# taz.de -- Vorkaufsrecht in Berlin-Kreuzberg: Wider die Spekulation
       
       > Erneut hat Friedrichshain-Kreuzberg das Vorkaufsrecht gezogen – doch
       > dieses Mal will der Bezirk nicht den spekulativen Kaufpreis zahlen. Geht
       > das?
       
 (IMG) Bild: Alter Bekannter: Proteste für die Bäckerei Filou, 2017
       
       Worum geht es? 
       
       Der Gebäudekomplex ist ein alter Bekannter im Kreuzberger Kampf gegen
       Verdrängung: Als die im Erdgeschoss befindliche Bäckerei Filou Anfang 2017
       gekündigt wurde, löste das einen [1][Sturm der Entrüstung] aus. Am Ende
       lenkten [2][die beiden Eigentümer], zwei Lononer Investoren ein, [3][das
       Filou durfte bleiben] – jetzt aber wollten sie [4][die drei Häuser
       inklusive Bäckerei verkaufen]. An eine Briefkastenfirma in Luxemburg, die
       zur Immobiliengruppe NAS Invest gehört.

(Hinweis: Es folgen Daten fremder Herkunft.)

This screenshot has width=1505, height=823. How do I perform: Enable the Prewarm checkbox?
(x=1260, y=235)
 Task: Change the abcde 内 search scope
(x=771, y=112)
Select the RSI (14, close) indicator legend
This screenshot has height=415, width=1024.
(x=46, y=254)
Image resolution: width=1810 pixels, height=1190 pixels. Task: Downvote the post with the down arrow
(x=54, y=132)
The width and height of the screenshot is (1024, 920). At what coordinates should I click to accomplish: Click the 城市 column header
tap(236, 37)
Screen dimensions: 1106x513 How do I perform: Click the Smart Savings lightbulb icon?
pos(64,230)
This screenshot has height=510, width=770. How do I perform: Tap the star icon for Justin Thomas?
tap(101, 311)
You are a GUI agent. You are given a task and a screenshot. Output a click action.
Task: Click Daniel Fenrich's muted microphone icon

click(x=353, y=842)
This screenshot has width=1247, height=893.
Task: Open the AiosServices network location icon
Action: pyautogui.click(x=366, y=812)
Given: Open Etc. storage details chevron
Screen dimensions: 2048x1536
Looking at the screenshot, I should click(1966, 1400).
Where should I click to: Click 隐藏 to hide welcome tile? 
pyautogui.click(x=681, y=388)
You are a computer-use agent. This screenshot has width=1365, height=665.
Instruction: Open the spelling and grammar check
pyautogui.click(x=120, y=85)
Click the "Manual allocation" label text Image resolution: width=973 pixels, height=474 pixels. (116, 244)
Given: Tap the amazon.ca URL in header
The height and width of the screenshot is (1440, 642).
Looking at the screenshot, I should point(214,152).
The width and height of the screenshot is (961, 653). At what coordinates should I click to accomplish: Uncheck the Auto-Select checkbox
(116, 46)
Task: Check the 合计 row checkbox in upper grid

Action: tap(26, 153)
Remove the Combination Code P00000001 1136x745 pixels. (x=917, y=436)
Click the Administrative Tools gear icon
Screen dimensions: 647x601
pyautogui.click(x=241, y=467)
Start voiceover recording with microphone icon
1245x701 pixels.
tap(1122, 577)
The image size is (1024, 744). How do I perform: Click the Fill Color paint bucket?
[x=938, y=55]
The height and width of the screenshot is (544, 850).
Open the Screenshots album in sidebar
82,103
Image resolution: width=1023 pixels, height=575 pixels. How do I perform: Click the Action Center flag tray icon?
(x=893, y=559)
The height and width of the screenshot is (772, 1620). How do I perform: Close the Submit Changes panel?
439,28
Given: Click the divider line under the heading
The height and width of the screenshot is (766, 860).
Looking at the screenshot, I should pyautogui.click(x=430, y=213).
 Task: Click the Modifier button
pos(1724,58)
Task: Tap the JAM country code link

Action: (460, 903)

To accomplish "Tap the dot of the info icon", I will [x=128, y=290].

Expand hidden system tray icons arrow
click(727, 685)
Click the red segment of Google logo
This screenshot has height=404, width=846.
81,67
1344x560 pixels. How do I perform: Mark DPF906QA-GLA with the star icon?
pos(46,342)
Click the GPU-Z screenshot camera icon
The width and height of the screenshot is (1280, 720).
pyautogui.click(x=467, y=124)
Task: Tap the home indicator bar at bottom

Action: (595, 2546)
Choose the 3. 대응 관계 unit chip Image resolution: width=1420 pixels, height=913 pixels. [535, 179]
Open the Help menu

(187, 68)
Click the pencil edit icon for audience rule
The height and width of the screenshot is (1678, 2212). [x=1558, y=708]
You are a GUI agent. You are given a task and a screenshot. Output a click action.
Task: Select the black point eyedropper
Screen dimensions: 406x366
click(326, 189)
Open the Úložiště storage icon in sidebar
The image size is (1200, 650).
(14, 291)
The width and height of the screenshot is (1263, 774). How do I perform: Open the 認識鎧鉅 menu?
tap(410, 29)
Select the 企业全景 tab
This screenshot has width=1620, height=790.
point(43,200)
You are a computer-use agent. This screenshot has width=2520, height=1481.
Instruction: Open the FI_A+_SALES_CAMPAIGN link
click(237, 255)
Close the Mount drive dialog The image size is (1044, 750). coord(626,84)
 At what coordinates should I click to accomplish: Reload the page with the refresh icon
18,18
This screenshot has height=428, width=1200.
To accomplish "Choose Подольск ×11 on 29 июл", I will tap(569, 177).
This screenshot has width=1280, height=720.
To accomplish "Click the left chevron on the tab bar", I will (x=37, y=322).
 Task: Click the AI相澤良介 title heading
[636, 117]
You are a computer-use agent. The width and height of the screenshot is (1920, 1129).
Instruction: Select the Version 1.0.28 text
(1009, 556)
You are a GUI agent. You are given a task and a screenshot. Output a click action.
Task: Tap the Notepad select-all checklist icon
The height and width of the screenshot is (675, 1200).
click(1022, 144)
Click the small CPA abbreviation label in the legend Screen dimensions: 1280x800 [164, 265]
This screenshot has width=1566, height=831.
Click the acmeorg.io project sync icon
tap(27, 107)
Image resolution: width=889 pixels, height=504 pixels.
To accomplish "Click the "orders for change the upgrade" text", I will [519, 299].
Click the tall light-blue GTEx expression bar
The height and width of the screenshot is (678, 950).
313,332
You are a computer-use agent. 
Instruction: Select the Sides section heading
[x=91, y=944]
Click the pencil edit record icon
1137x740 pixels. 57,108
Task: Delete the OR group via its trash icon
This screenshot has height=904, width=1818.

Das will der Bezirk
       Friedrichshain-Kreuzberg verhindern, [5][indem er das bezirkliche
       Vorkaufsrecht ausübt].
       
       Der Bezirk will nicht zum Kaufpreis von elf Millionen, sondern zum
       Verkehrswert von acht Millionen kaufen. Ist das erlaubt? 
       
       Das ist nicht ganz klar. Grundsätzlich darf das Vorkaufsrecht zum
       Verkehrswert ausgeübt werden, [6][wenn der Kaufpreis diesen deutlich
       überschreitet]. In Berlin wurde das schon zwei Mal versucht: 2015 in
       Tempelhof-Schöneberg und 2016 für ein Haus in der Glogauer Straße 6. Beide
       Fälle wurden in erster Instanz vom Gericht kassiert. Die Richter
       begründeten die Entscheidung damit, der Bezirk dürfe nur dann zum
       Verkehrswert kaufen, wenn der aufgerufene Kaufpreis mehr als 25 Prozent
       über dem Verkehrswert liege – in den fraglichen Fällen waren es aber
       [7][nur 23] beziehungsweise 17 Prozent.
       
       Warum sollte jetzt erfolgreich sein, was schon zwei Mal nicht geklappt hat? 
       
       Im aktuellen Fall liegt der Kaufpreis von elf Millionen Euro mehr als 37
       Prozent über dem Verkehrswert von acht Millionen Euro – die in den anderen
       Verfahren festgelegte Grenze von 25 Prozent ist damit überschritten.
       
       Dann ist rechtlich alles klar? 
       
       Nein. Der Verkehrswert wurde durch das Bezirksamt berechnet – es ist auch
       möglich, dass die Berechnung vor Gericht angefochten wird. Gerade die
       Tatsache, dass zu dem Gebäudeensemble nicht nur zwei Wohnhäuser gehören,
       sondern auch ein Neubau mit Ferienwohnungen, macht die Berechnung des
       Verkehrswerts schwierig. „Wir haben uns trotz Unsicherheiten für diesen Weg
       entschieden“, sagt Florian Schmidt, Baustadtrat in Friedrichshain-Kreuzberg
       (Grüne). „Einerseits um weitere Verhandlungen zu ermöglichen, andererseits
       um deutlich zu machen, dass wir derart spekulativem Umgang mit Wohnraum
       einen Riegel vorschieben.“
       
       Ist der bisherige Eigentümer denn gezwungen, jetzt auch wirklich zum
       Verkehrswert zu verkaufen? 
       
       Nein, er kann sich auch entscheiden, den Verkauf komplett zurückzuziehen.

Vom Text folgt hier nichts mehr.